--- start of DATA PROVIDED ---

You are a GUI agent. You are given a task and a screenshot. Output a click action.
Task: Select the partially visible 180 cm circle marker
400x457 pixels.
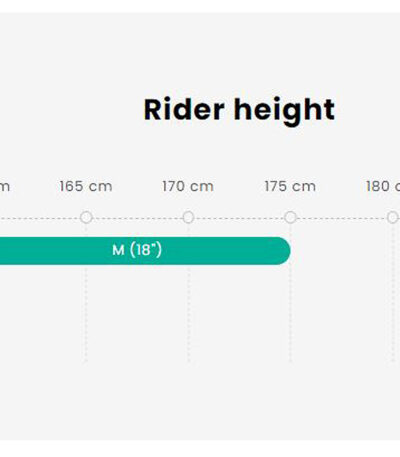click(393, 217)
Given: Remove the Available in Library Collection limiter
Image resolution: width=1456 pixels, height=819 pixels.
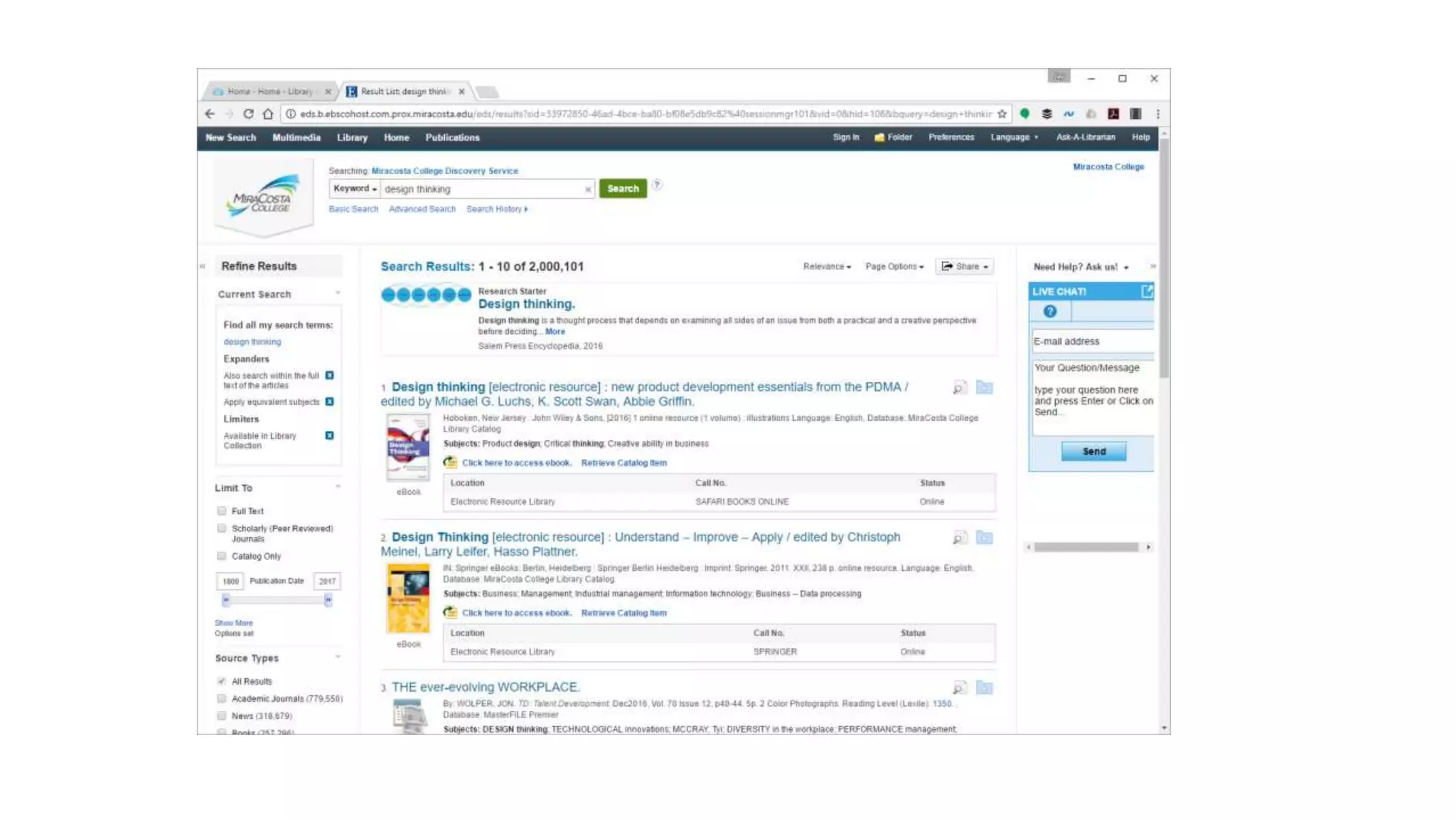Looking at the screenshot, I should [x=329, y=436].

--- end of DATA PROVIDED ---

YOUR TASK: Identify each line above that contains the string "pixels", treating uppercase and lowercase as different, and copy those lines out.

SOLVED EXERCISE:
400x457 pixels.
Image resolution: width=1456 pixels, height=819 pixels.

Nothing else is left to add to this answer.